Copy out the text lines of every item below word for word, leaving the pictures out of your answer.

-- start of Data for this task --

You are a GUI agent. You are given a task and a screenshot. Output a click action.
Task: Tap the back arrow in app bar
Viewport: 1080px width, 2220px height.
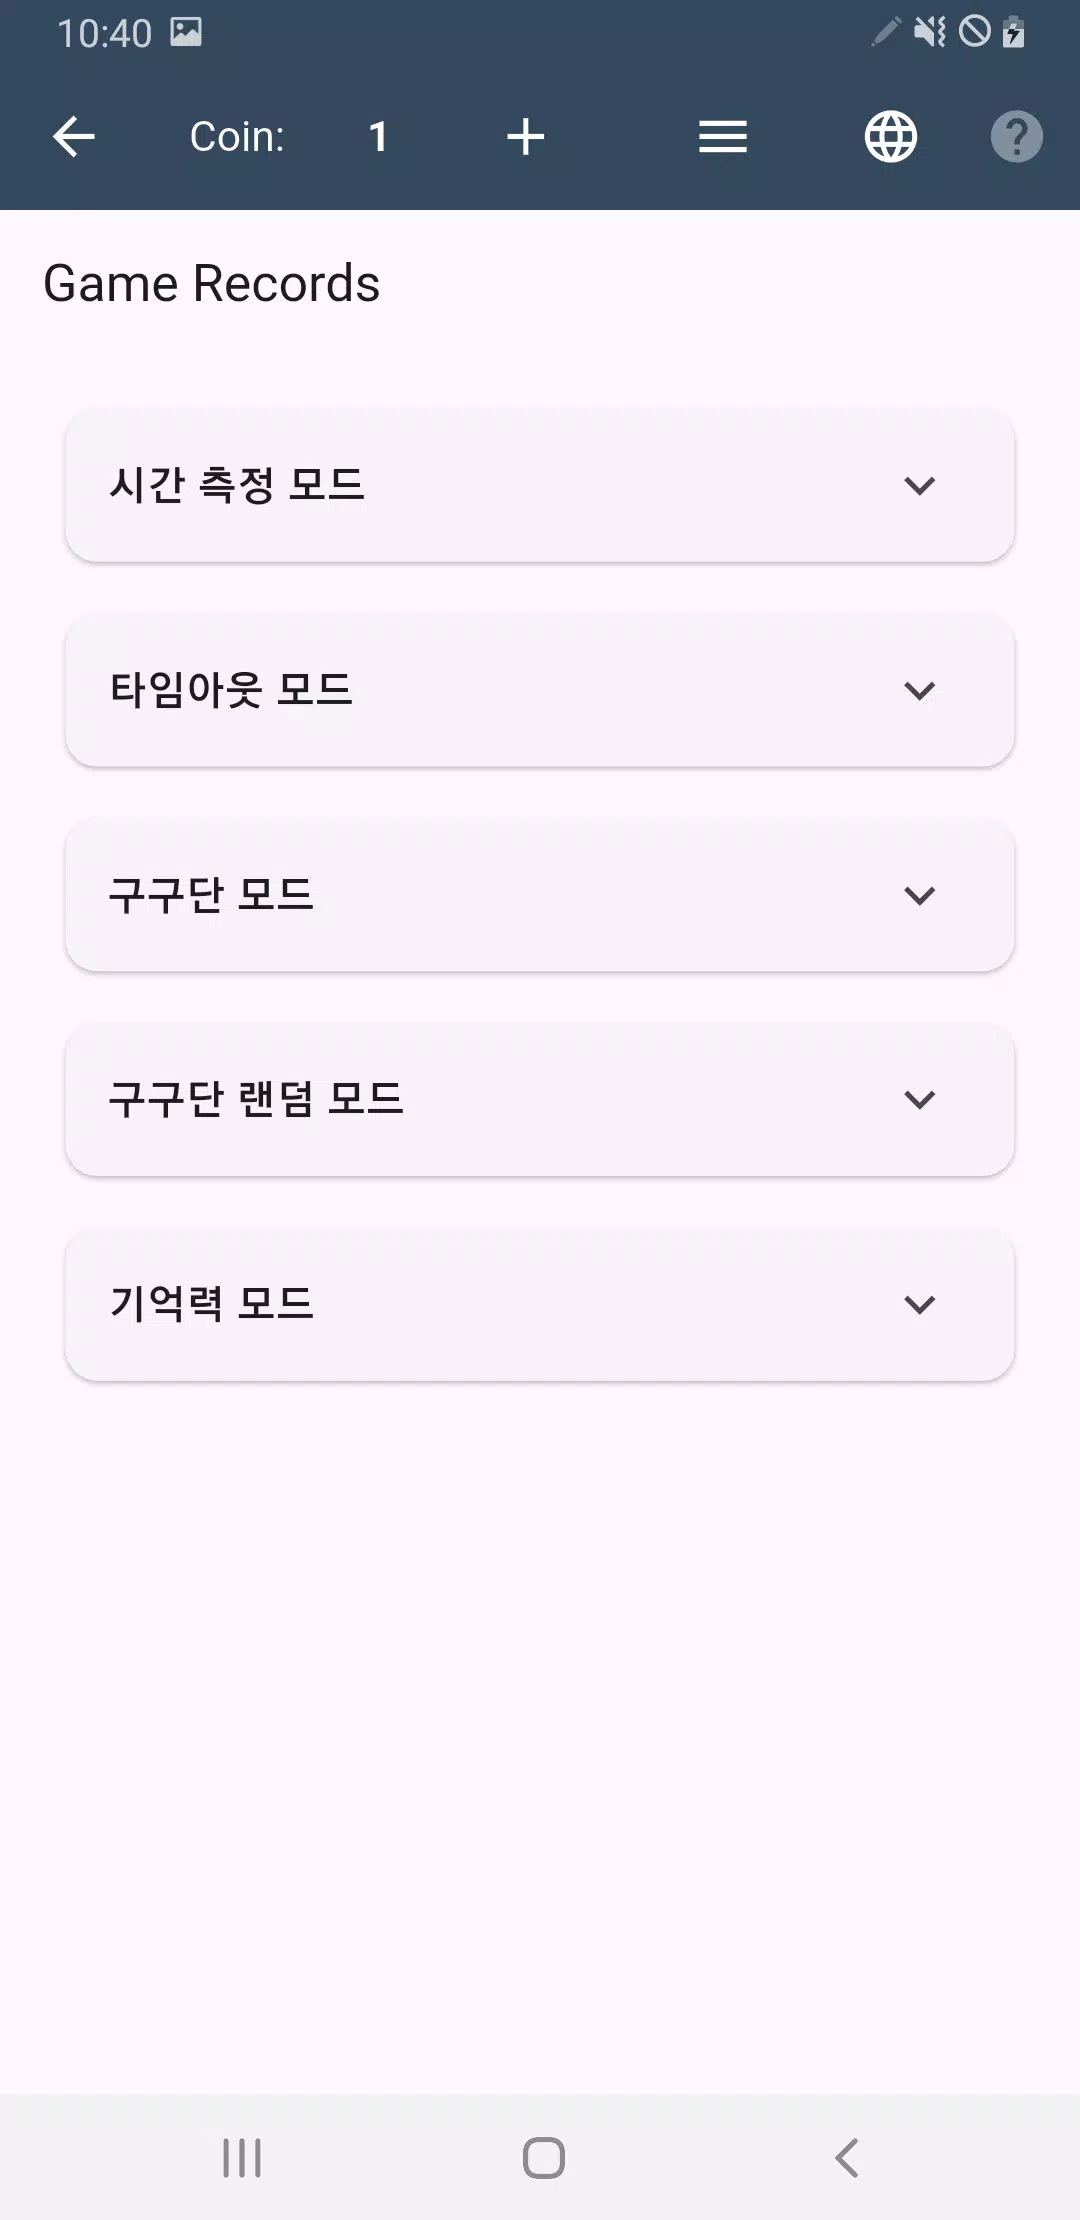tap(74, 137)
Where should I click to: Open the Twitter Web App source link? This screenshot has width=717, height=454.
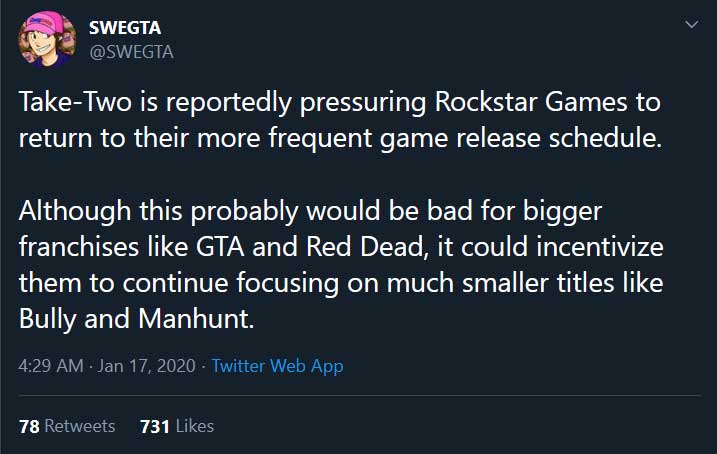pos(277,366)
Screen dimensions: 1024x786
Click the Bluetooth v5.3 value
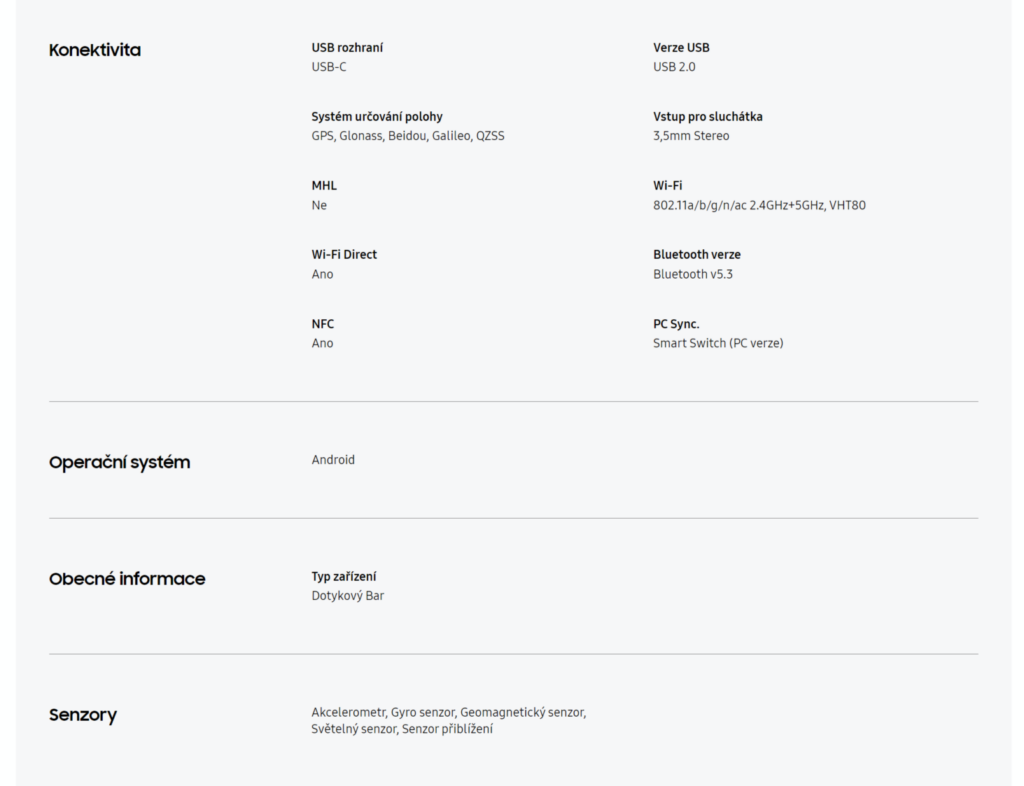click(693, 274)
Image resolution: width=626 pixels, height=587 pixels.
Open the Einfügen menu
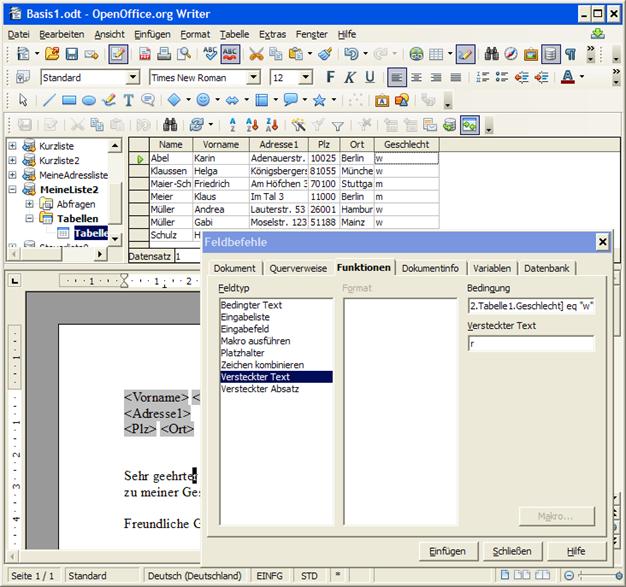[152, 34]
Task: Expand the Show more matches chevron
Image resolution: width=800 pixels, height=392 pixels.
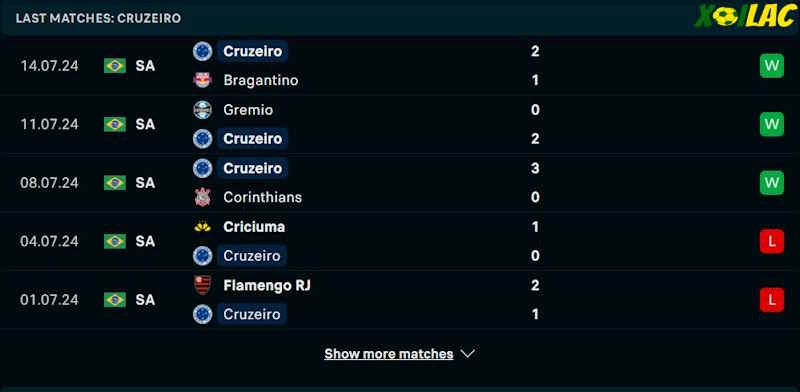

-- end of Data for this task --

▶ **Written solution**
You are a GUI agent. You are given a task and a screenshot. Output a click action.
Task: Tap the back arrow in app bar
Viewport: 1080px width, 2220px height.
tap(74, 137)
Where should I click to: Open the Twitter Web App source link? This screenshot has width=717, height=454.
pos(277,366)
Screen dimensions: 1024x786
Click the Bluetooth v5.3 value
click(693, 274)
Image resolution: width=626 pixels, height=587 pixels.
Open the Einfügen menu
[152, 34]
Task: Expand the Show more matches chevron
Image resolution: width=800 pixels, height=392 pixels.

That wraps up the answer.